その方は若手の心理職の方で、業界内の認知度も高く、ビジネスセンスもあり、今後業界できっと上り詰めていかれるんだろうなという印象がある方でした。
その方と仕事の打ち合わせをしていた折に、仕事上必要を感じたので、その方のビジネス展開のビジョンを訪ねてみようと思ったのです。
そうしたら、その方に「きりん。さんって面白いですね。マイノリティって言われませんか?」と言われたのです。
それは非難をされたわけではなく、単純にシンプルに質問をされた感じでした。
私にとって、『働く=対価が発生すること』であり、そのために必要なことを考えるのは当たり前だと思っていました。個人的な話ですが、紹介文にも書いたように、私自身はビジネスと心理学のWメジャーホルダーです。一時期はMBAを取ることも考えていたほどでした。
そんな私にとって、商売をする以上、『どんなビジョンをもってビジネスを展開するのかを考えること』は、特別なことではなく、ごくごく普通のことでした。
ただ、その考え方が心理業界ではあまりスタンダードではないことや、共感される考え方ではないこともわかっていました。だからあえて言葉にもせず、私の中に置いていた考え方でもありました。
でも、この方はネガティブにではなく、大変好意的に私の考えを受け止めてくださった気がします。その後この方とは2回ほどお話をする機会があったのですが、その都度、とても興味深く私の話を聞いてくださっていました。
「心理職の在り方とビジネスのことを考える」ことが人に受け止められるという、この体験は私にとってとても不思議な体験だったので、前述した友人にこの話をしてみることにしました。
ちょうどそのころ、私の友人はビジネスを多角的に展開するときだったので、マーケティングのことを少し話したりしていました。
そうしたところ、友人から「きりん。さんのその考えてることを、ブログとかで他の人に伝えてみたら??」と勧められたのです。「それはきっと他の誰かにとってすごく必要な価値だし、あなたが価値がないと思っていることは誰かの価値かもしれないよ」と。
私にとって心理職のことを考える=ビジネスの展開を考えるというシンプルなものの考え方は、他の人にとって価値のあるものではないと思っていました。
でも、この友人やお仕事先の方はそれを貴重だと言ってくれる。
心理職にとって、特に自主開業を目指す人にとって、ビジネスについて知ることは重要だと言ってくれる。
これは私の考えをリフレームするにはとても不思議で貴重な体験でした。
こうした個人的な体験から、前記事は完成したのでした。
〇心理職のこれから
今回この記事を沢山の方の目にとめて頂けたのは、「心理職としてサステナブルであり続けたい」という思いが共感を呼んだからなのかなと自身では思っています。
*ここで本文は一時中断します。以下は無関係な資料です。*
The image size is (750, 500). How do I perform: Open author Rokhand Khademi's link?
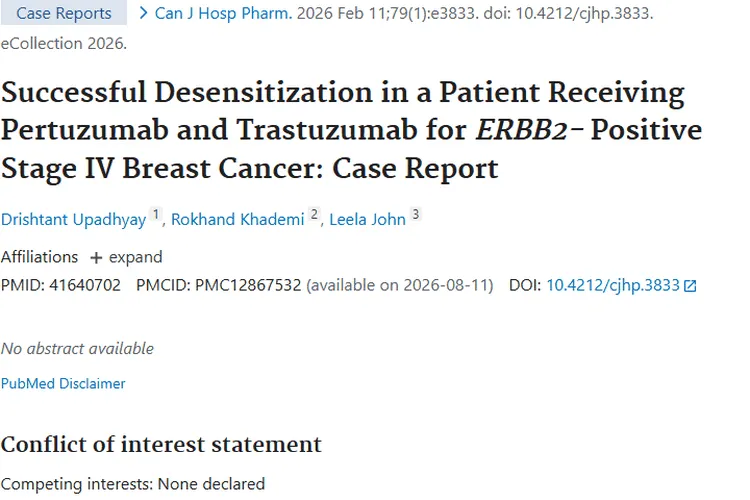[237, 220]
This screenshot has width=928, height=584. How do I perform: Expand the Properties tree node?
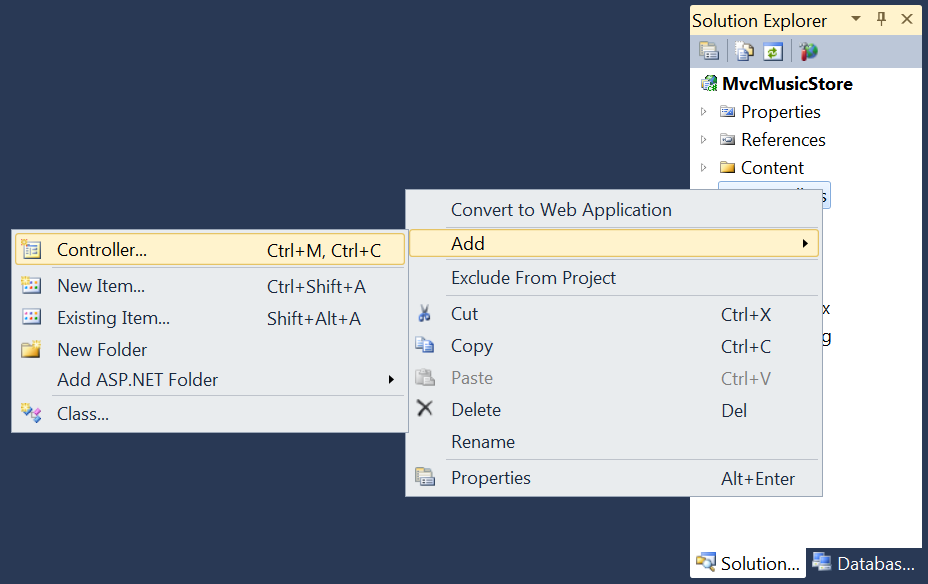(704, 112)
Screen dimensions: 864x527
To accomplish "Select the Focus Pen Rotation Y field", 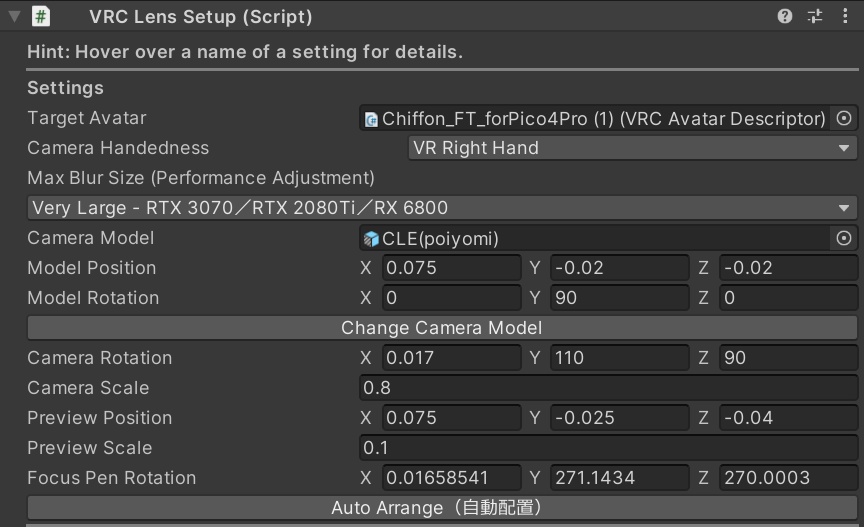I will point(619,478).
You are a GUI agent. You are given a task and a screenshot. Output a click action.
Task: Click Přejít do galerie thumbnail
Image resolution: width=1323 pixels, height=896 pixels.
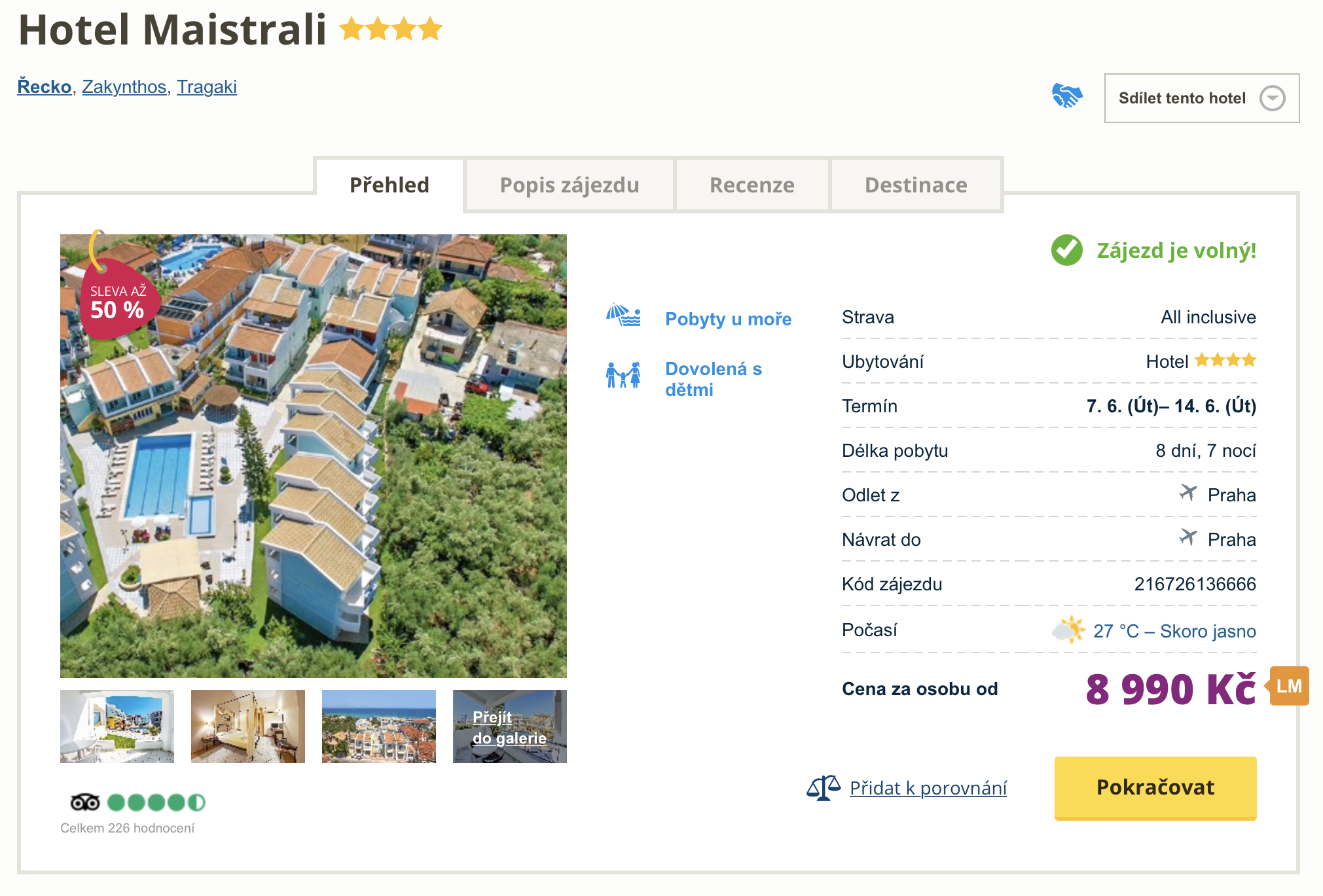tap(510, 726)
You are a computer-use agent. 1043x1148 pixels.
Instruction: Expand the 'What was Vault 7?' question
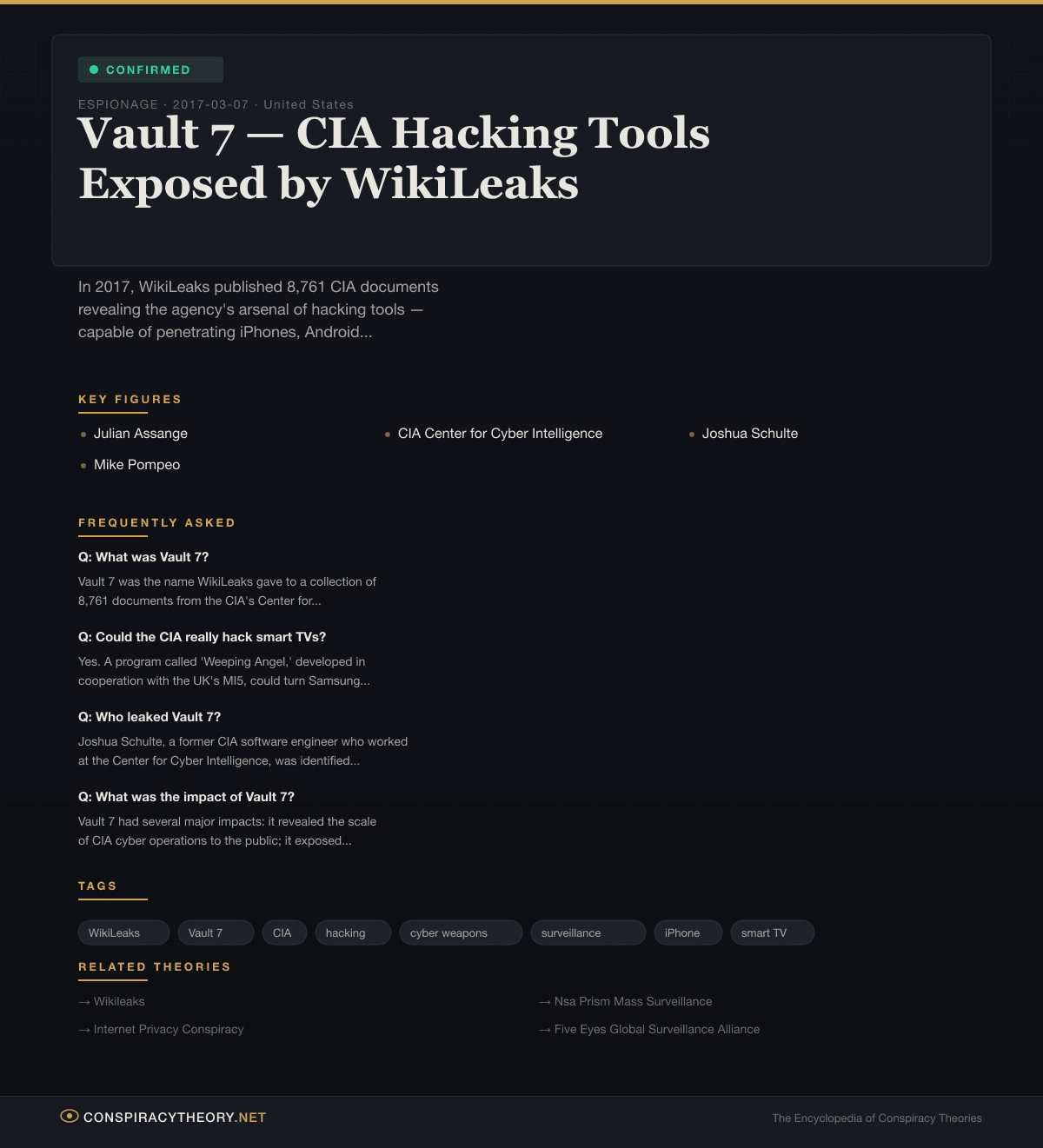(143, 557)
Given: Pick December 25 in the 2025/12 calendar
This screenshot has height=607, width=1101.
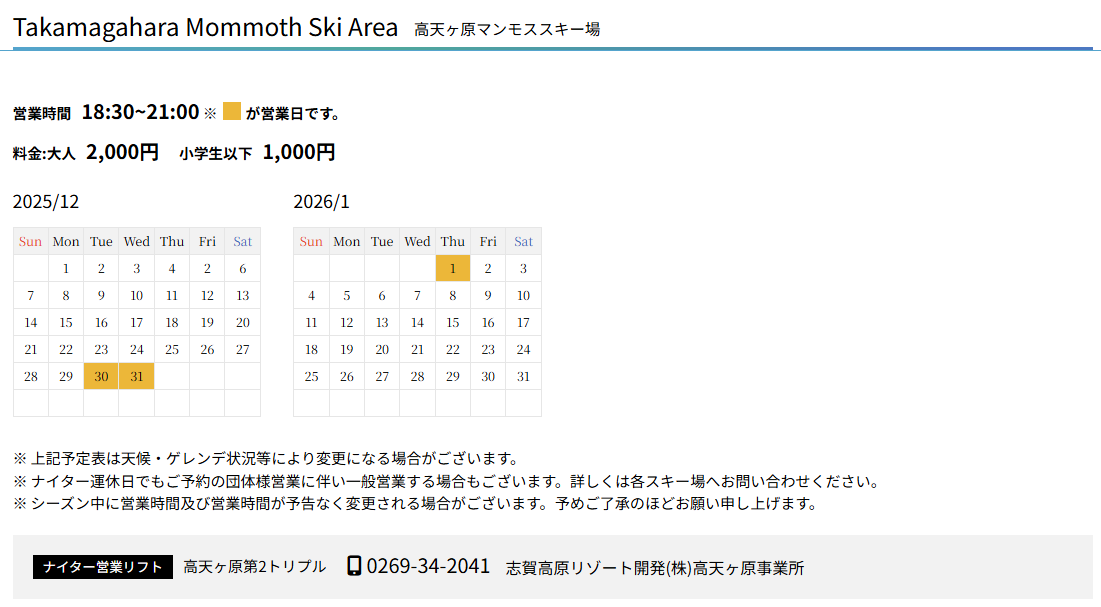Looking at the screenshot, I should 172,349.
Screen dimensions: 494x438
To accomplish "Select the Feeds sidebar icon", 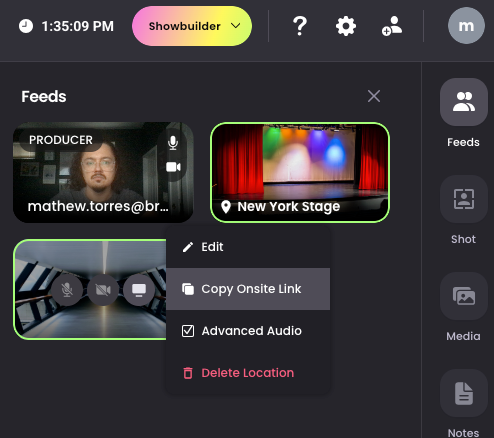I will pos(463,102).
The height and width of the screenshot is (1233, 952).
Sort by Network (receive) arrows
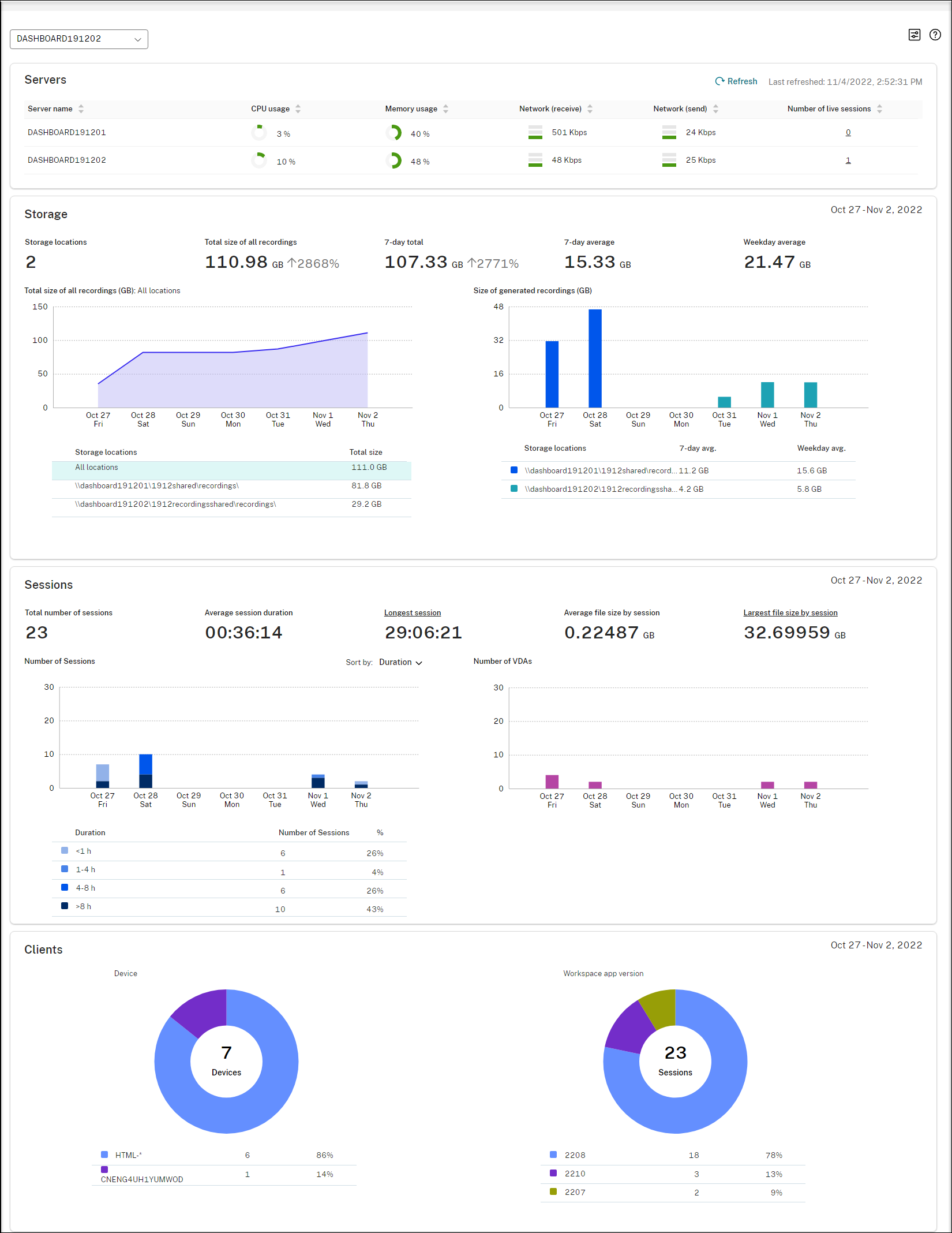point(590,109)
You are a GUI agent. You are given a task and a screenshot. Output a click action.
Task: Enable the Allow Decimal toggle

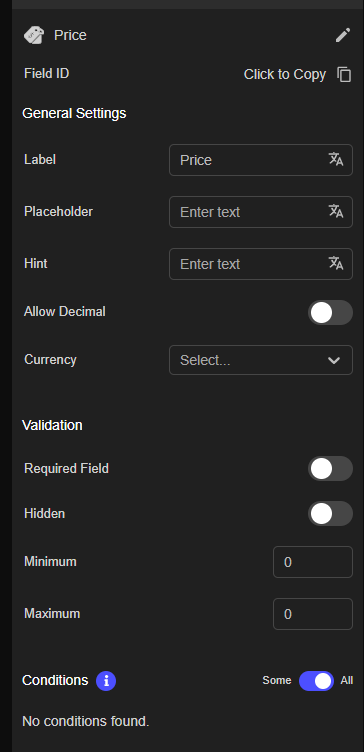(330, 313)
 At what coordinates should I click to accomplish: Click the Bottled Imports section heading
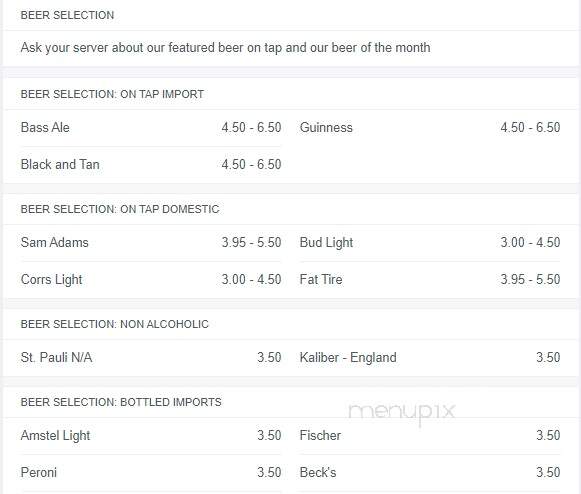point(121,402)
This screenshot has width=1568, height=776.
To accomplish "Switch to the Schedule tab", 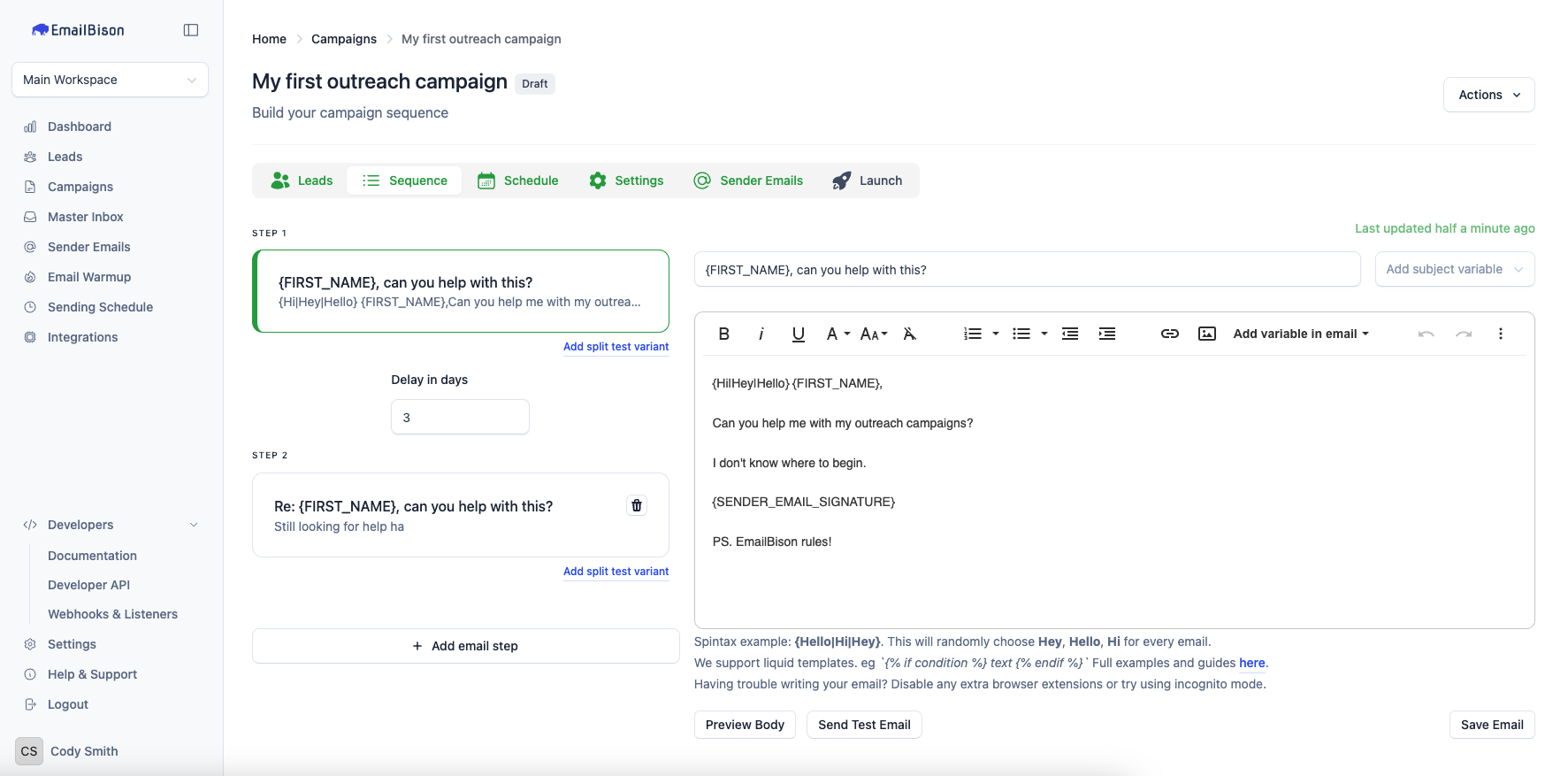I will click(x=518, y=181).
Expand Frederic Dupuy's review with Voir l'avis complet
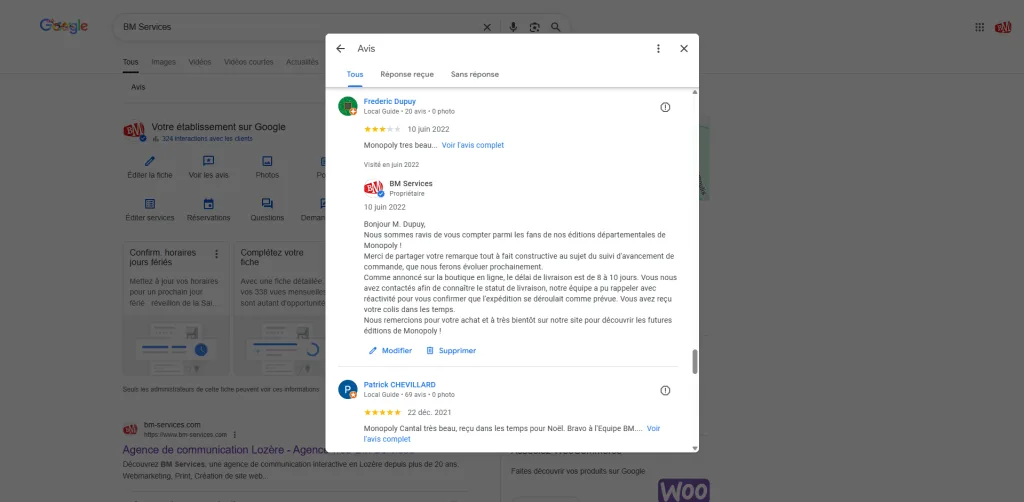 473,145
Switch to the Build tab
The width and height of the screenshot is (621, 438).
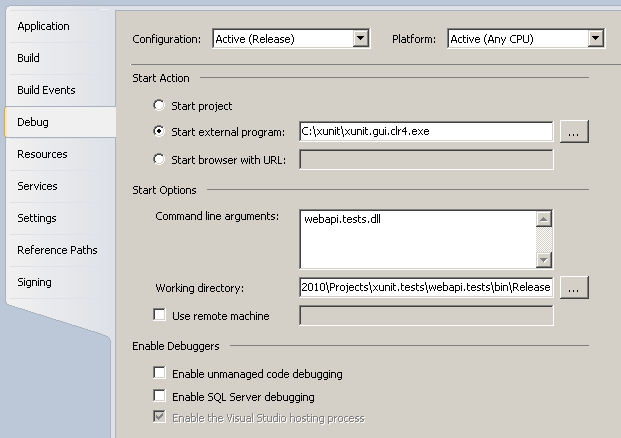point(60,58)
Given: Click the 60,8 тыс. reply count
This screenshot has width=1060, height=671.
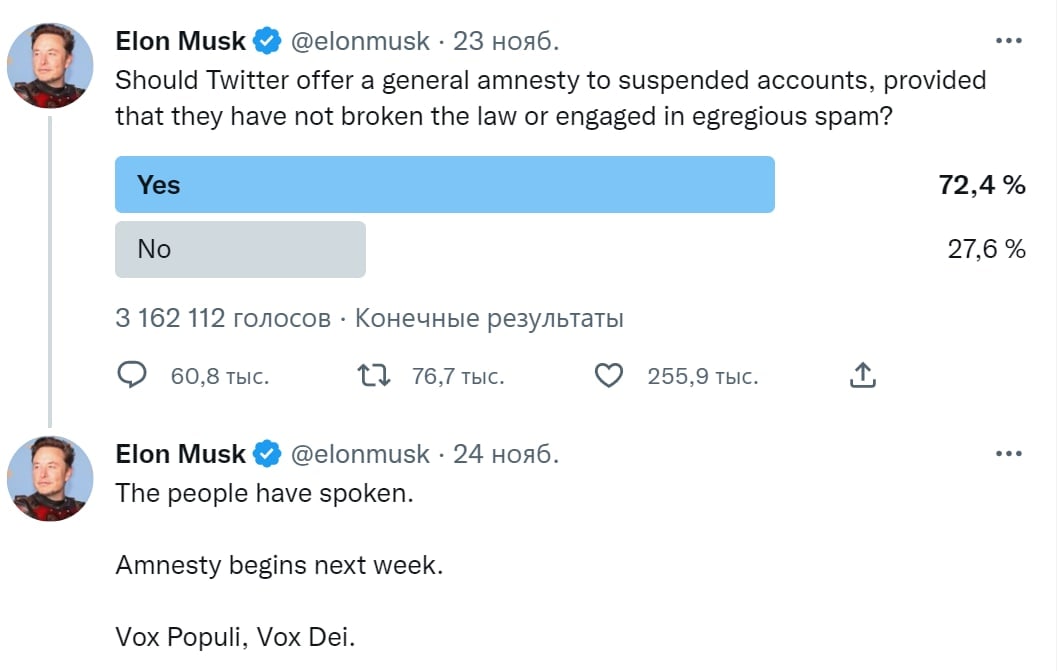Looking at the screenshot, I should pyautogui.click(x=220, y=377).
前記事に書いたように、サステナブルであるには歩き続けなければならない。
でも、その歩みは今のままでは心理職としてのWell-Beingにはつながっていかないのかもしれないと私は思っています。
私たちの仕事は、とても不思議な仕事で魅力にあふれています。
私たちが働くことが誰かの幸せな未来につながる。
なんて素敵な仕事なのだろうと思いますし、だからこそ、私は長い間低賃金でもこの仕事に、この業界に携わってきました。
でも、その支援をする私たちは、本当にWell-beingな状態にあるのでしょうか。
少し本論から離れてしまうのですが、WHOの憲法前文を皆さんはご存知でしょうか?
その中に、こんな一文があります。
「健康とは、完全な肉体的、精神的、社会的に良好な状態であり、単に疾病または病弱の存在しないことではない。(中略)到達し得る最高基準の健康を享有することは、人種、宗教、政治的信念又は経済的もしくは社会条件の差別無しに万人の有する基本的権利である」
この中の社会的に良好な状態とはまさにWell-Beingのことを指しています。
自分たちがよりよく生きること。それがその人の最高の水準であること。
私たちは支援者であると同時に、一個人でもあります。
そんな私たちは本当に一個人としてのよりよく生きることを追求できているのか。
そして、それは業界の社会通念としてある考え方に育っているのだろうか。
こうしたことをビジネスという視点から改めて考え直し、そして、より良い方向へ向かえるようになれば素敵だと思い、このnoteを始めてみることにしました。
心理職が社会の中で認知されつつある今だからこそ、私たちは変わることができる。より良い方向へ。
こんな私の個人的な思いが、誰かのもとに届き、そして、その誰かがまた別の誰かにとバトンを渡すようにつながって、この業界に携わる人のWell-Beingにつながれば‥‥と心から願っています。
最後まで私の個人的な思いを読んでくださってありがとうございました。